**REQUIRED ACTION**
The answer must consist of every line from the entries that holds the word "chevron".

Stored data
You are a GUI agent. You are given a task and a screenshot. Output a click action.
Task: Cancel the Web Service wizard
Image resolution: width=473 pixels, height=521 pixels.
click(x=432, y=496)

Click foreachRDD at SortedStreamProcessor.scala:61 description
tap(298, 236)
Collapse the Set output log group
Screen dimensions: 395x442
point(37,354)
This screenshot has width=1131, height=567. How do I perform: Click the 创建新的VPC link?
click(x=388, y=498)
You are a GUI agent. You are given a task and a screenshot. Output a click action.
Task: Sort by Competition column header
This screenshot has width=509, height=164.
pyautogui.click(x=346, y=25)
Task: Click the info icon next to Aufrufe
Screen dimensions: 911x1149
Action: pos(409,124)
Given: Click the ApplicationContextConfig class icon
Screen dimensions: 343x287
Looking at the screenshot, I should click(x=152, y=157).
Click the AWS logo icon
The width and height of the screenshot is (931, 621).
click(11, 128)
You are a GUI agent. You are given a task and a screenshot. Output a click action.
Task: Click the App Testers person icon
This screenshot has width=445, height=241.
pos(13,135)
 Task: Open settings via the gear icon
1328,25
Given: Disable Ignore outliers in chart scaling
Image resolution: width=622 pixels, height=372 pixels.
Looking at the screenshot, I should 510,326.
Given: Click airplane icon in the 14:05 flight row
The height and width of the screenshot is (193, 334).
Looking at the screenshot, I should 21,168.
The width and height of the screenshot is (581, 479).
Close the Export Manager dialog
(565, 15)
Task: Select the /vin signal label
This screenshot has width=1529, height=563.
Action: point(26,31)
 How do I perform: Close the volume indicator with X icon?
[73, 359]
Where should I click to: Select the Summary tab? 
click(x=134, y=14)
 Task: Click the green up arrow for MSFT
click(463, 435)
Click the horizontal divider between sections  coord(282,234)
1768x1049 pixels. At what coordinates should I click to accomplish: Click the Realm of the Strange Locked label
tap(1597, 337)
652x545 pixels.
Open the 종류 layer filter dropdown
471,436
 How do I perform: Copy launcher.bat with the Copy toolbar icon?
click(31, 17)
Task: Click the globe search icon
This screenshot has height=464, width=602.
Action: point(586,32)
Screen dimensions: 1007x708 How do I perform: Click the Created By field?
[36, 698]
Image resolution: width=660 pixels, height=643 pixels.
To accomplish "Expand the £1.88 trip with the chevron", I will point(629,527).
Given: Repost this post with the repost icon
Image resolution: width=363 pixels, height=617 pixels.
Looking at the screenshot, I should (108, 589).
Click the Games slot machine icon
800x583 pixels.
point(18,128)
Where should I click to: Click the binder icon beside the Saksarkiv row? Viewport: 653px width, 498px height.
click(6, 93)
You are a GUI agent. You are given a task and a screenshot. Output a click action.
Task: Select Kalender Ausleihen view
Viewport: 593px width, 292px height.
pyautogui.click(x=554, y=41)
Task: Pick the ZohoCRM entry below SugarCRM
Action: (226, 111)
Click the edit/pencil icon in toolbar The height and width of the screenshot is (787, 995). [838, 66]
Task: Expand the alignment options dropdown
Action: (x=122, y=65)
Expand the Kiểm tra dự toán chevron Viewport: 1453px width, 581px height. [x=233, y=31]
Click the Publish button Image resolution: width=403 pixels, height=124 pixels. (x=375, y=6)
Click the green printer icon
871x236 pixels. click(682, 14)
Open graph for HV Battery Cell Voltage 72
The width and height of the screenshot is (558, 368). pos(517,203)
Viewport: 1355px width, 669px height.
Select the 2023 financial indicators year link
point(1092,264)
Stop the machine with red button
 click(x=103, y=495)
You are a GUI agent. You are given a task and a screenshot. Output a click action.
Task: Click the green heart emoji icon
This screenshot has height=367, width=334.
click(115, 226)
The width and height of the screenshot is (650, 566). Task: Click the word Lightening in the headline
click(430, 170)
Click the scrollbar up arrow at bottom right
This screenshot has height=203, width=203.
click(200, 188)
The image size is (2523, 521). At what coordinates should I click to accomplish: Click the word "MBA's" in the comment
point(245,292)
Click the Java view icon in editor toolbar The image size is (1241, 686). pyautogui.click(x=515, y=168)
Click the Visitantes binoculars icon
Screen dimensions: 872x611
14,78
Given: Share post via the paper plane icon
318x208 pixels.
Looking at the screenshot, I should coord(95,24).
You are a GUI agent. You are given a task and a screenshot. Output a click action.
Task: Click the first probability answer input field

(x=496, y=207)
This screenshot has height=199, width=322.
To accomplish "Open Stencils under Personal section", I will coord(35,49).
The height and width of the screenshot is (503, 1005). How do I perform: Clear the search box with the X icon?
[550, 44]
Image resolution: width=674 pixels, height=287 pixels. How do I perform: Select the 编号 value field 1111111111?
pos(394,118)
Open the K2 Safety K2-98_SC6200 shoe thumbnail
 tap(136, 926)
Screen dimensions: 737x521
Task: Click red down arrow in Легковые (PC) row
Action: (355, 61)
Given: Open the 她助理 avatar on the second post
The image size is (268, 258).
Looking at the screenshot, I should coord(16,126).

**THE COMPLETED TASK**
To accomplish "Expand the £1.88 trip with the chevron", I will point(629,527).
Expand the Kiểm tra dự toán chevron Viewport: 1453px width, 581px height. [x=233, y=31]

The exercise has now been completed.